(Items from a dataset)

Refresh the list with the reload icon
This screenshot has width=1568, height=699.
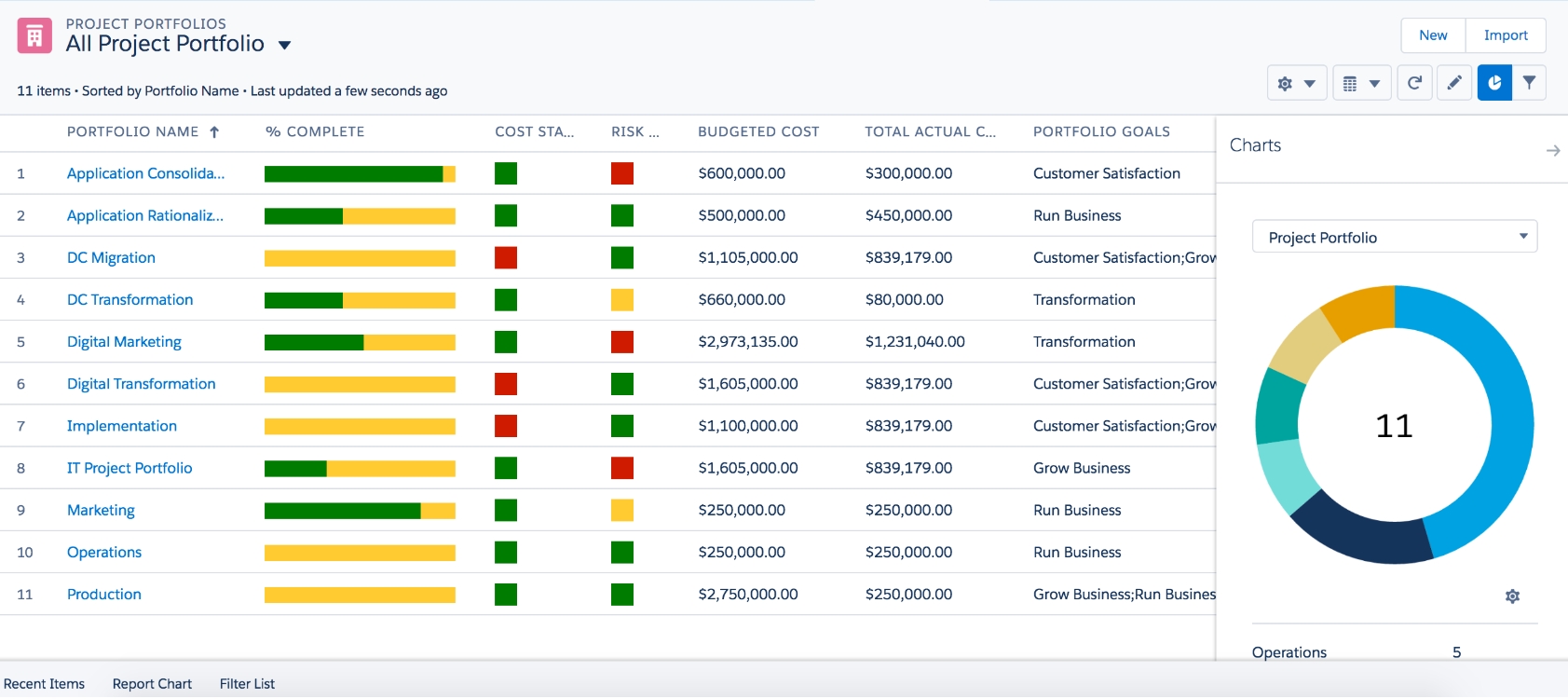tap(1414, 83)
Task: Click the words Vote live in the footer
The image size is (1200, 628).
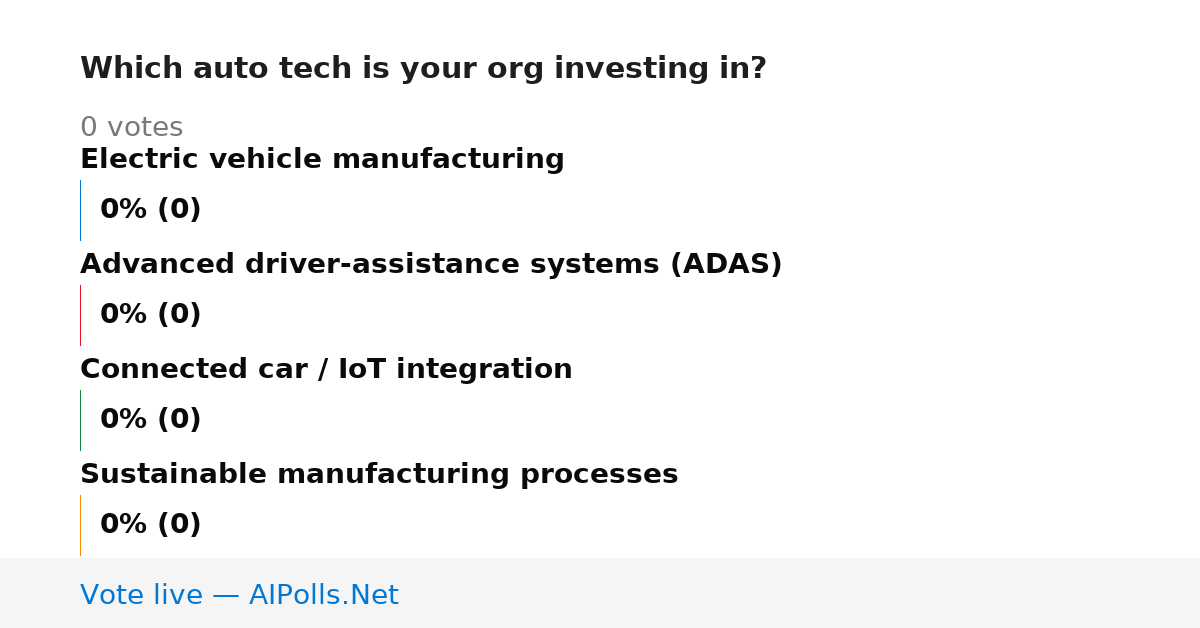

### YOUR TASK:
Write the data above out again exactly, minus its pictures.

### OUTPUT OF THE EXERCISE:
Refresh the list with the reload icon
This screenshot has width=1568, height=699.
tap(1414, 83)
Task: Click the words Vote live in the footer
The image size is (1200, 628).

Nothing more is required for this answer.